> **Estratto selezionato**:
Dicevano ai giovani di correre a vaccinarsi, di partecipare agli open day vaccinali per essere più più protetti. Poi i numeri hanno detto altro. Un recente studio, uscito su Circulation, rivista specializzata nelle malattie cardiovascolari, smentisce il dogma che “il pericolo di infiammazioni cardiache è superiore dopo il Covid rispetto a dopo l’iniezione”. L’indagine, condotta sui vaccinati dai 13 anni in su in Inghilterra, fino a metà dicembre 2021, conferma per l’ennesima volta l’incremento dell’incidenza di miocarditi, in particolare negli uomini al di sotto dei 40 anni e specialmente a 28 giorni dalla seconda dose di Moderna.
Un aspetto molto importante della ricerca è che essa dimostra una connessione delle miocarditi non solo con i preparati a mRna, ma anche con il farmaco ad adenovirus, cioè Astrazeneca. Sebbene il beneficio netto della vaccinazione non debba essere definito solo in rapporto ai rischi di miocardite, quantificare tale rischio è importante, soprattutto nei giovani, che hanno meno probabilità di essere colpiti dalla malattia grave con l’infezione da Sars-Cov-2.

> **Righe fornite**:
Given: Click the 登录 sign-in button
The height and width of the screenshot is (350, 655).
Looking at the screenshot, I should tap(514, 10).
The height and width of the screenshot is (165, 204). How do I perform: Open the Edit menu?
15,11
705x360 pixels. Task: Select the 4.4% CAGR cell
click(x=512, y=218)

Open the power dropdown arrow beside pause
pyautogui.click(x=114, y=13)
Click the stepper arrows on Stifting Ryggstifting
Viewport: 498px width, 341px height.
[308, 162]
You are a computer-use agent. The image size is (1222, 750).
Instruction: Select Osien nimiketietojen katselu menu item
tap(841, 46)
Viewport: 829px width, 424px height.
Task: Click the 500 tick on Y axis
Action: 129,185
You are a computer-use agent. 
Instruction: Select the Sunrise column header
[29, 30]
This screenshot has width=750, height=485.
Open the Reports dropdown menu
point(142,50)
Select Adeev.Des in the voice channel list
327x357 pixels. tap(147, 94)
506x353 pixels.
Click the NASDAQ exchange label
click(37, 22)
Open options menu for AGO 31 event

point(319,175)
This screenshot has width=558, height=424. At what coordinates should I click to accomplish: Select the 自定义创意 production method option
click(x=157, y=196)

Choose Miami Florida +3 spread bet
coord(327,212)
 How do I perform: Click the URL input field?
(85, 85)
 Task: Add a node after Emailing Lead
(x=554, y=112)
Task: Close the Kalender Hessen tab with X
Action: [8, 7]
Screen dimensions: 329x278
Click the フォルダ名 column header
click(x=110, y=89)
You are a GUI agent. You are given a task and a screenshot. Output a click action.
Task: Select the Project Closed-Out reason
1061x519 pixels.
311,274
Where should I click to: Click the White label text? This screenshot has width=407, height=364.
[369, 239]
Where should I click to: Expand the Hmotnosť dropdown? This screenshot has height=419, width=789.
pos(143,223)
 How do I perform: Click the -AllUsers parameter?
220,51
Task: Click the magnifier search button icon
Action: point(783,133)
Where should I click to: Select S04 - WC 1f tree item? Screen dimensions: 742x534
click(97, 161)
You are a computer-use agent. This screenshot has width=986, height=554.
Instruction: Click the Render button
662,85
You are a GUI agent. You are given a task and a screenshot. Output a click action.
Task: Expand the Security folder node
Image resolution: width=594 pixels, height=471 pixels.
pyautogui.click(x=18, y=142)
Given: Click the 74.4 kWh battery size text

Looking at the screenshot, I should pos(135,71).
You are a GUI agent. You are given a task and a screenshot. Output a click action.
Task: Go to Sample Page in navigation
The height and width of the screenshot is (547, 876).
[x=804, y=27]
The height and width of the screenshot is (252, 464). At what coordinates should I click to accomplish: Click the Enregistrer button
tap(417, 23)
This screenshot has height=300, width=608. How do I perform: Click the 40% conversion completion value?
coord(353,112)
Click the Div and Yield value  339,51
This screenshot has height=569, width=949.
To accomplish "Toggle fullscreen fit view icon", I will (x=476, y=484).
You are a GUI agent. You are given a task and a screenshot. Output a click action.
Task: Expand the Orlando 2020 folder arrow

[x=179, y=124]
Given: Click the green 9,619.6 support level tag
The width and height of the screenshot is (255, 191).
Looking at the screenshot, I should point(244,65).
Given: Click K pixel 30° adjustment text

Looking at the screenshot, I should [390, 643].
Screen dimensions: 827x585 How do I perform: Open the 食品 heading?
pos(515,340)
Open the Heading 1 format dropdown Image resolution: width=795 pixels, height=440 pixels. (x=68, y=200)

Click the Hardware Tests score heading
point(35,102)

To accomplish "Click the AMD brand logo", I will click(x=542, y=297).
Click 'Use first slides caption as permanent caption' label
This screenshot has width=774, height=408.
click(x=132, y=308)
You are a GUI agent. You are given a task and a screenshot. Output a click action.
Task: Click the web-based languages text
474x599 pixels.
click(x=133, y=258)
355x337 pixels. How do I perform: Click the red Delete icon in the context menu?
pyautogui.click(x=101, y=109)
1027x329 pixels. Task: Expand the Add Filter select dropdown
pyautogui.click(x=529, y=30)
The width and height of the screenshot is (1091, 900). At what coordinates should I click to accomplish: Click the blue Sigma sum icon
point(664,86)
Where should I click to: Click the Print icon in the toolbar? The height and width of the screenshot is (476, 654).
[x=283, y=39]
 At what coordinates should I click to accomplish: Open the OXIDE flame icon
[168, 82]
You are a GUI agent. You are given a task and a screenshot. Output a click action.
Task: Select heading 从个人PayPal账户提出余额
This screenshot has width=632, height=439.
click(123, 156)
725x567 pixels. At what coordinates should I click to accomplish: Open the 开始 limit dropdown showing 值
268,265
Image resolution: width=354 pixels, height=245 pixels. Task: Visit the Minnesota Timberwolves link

> **Richiesta di lavoro**: Riporta il passo del testo sulle miocarditi che va da "Un aspetto molto" fino a "l’infezione da Sars-Cov-2." compreso, modificandolo in modo che "farmaco" diventi "vaccino".

> **Risultato**:
Un aspetto molto importante della ricerca è che essa dimostra una connessione delle miocarditi non solo con i preparati a mRna, ma anche con il vaccino ad adenovirus, cioè Astrazeneca. Sebbene il beneficio netto della vaccinazione non debba essere definito solo in rapporto ai rischi di miocardite, quantificare tale rischio è importante, soprattutto nei giovani, che hanno meno probabilità di essere colpiti dalla malattia grave con l’infezione da Sars-Cov-2.